- 2 teaspoons olive oil
- 3/4 cup chopped onion (about 1 medium)
- 3/4 cup chopped green pepper (about 1 small)
- 3/4 cup chopped sweet red pepper (about 1 small)
- 1 garlic clove, minced
- Dash dried oregano
- 3 packages (1.9 ounces each) frozen miniature phyllo tart shells
- 1 package (8 ounces) cream cheese, softened
- 1-1/2 teaspoons lemon juice
- 1/8 teaspoon salt
- 1 egg, lightly beaten
- 1/2 cup oil-packed sun-dried tomatoes, chopped and patted dry
- 2 Jones Dairy Farm Dry-Aged Bacon strips, cooked and crumbled
- 1 tablespoon minced fresh basil or 1 teaspoon dried basil
- 1/2 cup crushed butter-flavored crackers
- 1/2 cup shredded cheddar cheese
- Preheat oven to 350°. In a large skillet, heat oil over medium-high heat. Add onion and peppers; cook and stir 6-8 minutes or until tender. Add garlic and oregano; cook 1 minute longer. Cool completely.

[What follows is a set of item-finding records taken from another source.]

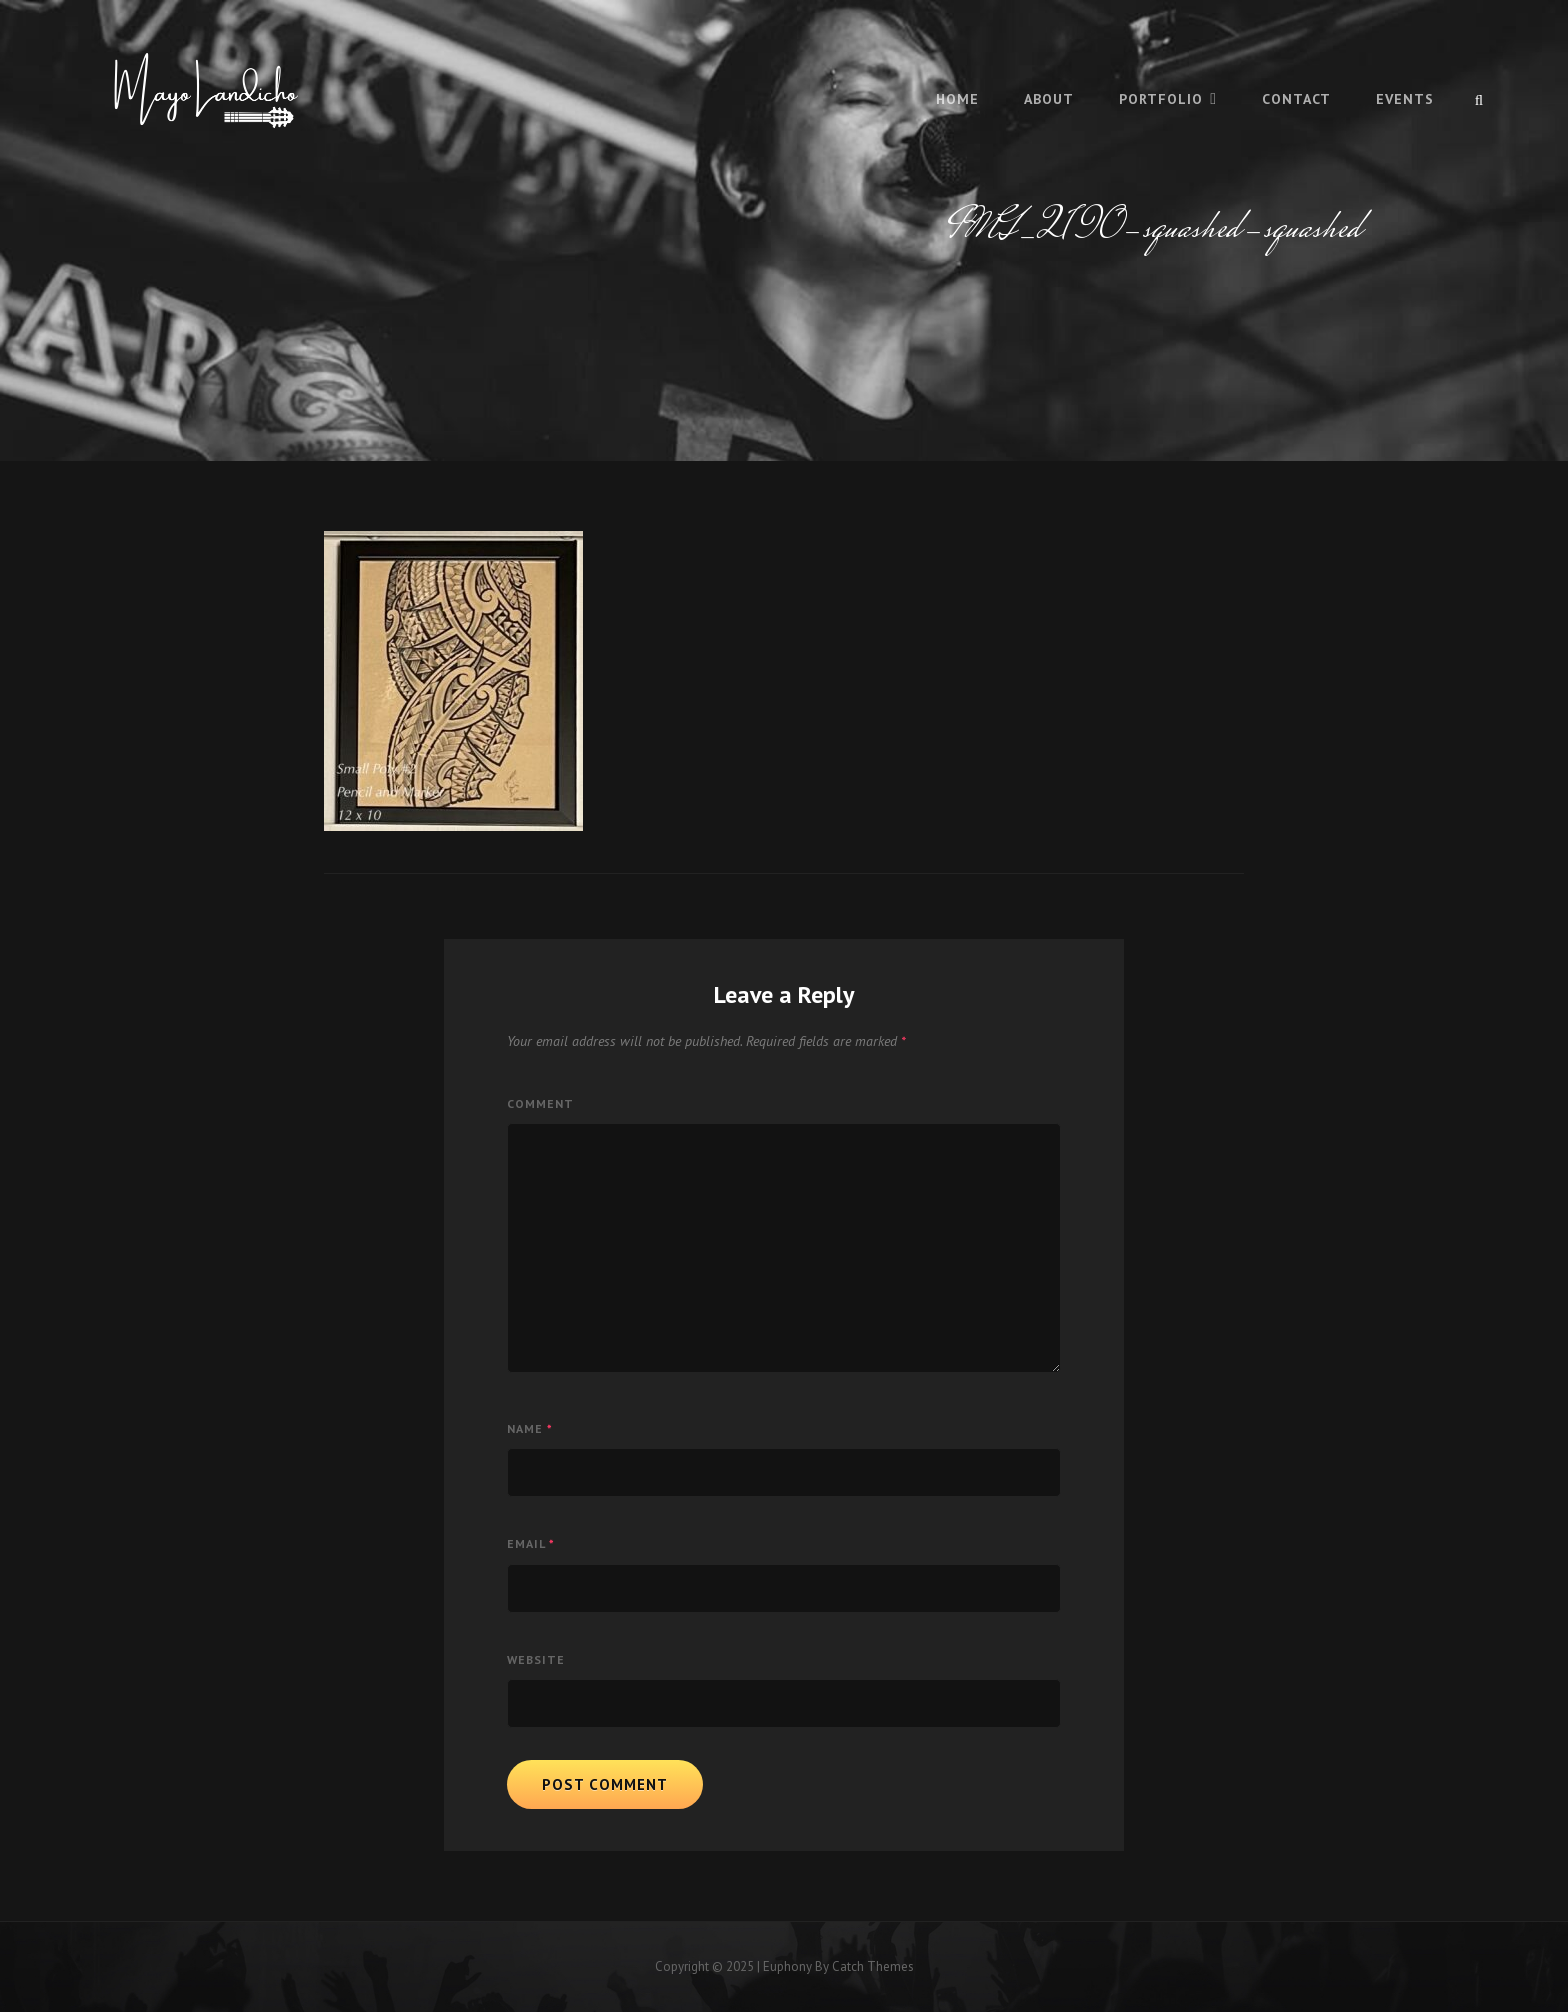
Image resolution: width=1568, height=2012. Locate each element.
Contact (1296, 99)
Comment (540, 1103)
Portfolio (1161, 99)
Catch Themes (873, 1966)
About (1049, 99)
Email (531, 1543)
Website (536, 1659)
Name (530, 1428)
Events (1405, 99)
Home (957, 99)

- Place tart shells on ungreased baking sheets. In a large bowl, beat cream cheese, lemon juice and salt until smooth. Add egg; beat on low speed just until blended. Stir in tomatoes, bacon, basil and onion mixture.
- Spoon 2 teaspoons filling into each tart shell. Top each with 1/2 teaspoon crushed crackers and 1/2 teaspoon cheddar cheese.
Bake 10-12 minutes or until set. Serve warm.
Freeze option: Freeze cooled baked pastries in freezer containers. To use, reheat pastries on a baking sheet in a preheated 350° oven 15-18 minutes or until heated through. Yield: 45 tartlets.